Driven by favorable prices, U.S. farmers intend to plant 95.9 million acres of corn in 2012, up 4% from 2011, according to the Prospective Plantings report released today by the U.S. Department of Agriculture’s National Agricultural Statistics Service (NASS). If realized, this will be the largest corn acreage in the United States since 1937, when producers planted 97.2 acres of corn.

 Producers across many of the Corn Belt states are expected to set new record highs in 2012. Farmers in Iowa, the top U.S. corn-growing state, intend to set a new record for the state by planting 14.6 million acres, up 4% from 2011. Growers in Idaho, Minnesota, North Dakota and South Dakota also intend to plant record-high acreages. The largest year-over-year increase is expected in North Dakota, where farmers are recovering from last year’s floods and declared their intentions to plant 3.4 million acres of corn, up 52% from last year.

The corn acreage increase, coupled with weather conditions in the Southern Plains resulted in a soybean acreage decrease. U.S. soybean growers intend to plant 73.9 million acres in 2012, down 1% from last year. Affected by the drought conditions that have continued from last year into early March, Texas and Oklahoma farmers plan significant reductions in soybean acreage, expecting to dedicate 24 and 15% fewer acres, respectively, to the crop this year. These decreases are offset by acreage increases in other states, such as New York and North Dakota, where farmers are expected to set new records.

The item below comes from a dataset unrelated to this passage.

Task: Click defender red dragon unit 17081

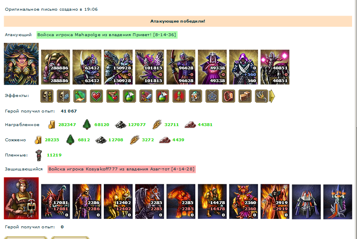Action: click(x=55, y=201)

 Also affected by difficult weather conditions, U.S. cotton growers expect to plant fewer acres in 2012. The expected cotton area this year is 13.2 million acres, down 11% from last year. Heavy precipitation in the Delta Region has already delayed fieldwork in some areas. A mild winter in some cotton-growing states also has producers bracing for potentially higher than normal insect and weed pressure this year.

 Prospective Plantings provides the first official, survey-based estimates of U.S. farmers’ 2012 planting intentions. NASS’s acreage estimates are based on surveys conducted during the first two weeks of March from a sample of more than 84,500 farm operators across the United States.

Prospective Plantings and all NASS reports are available online at www.nass.usda.gov.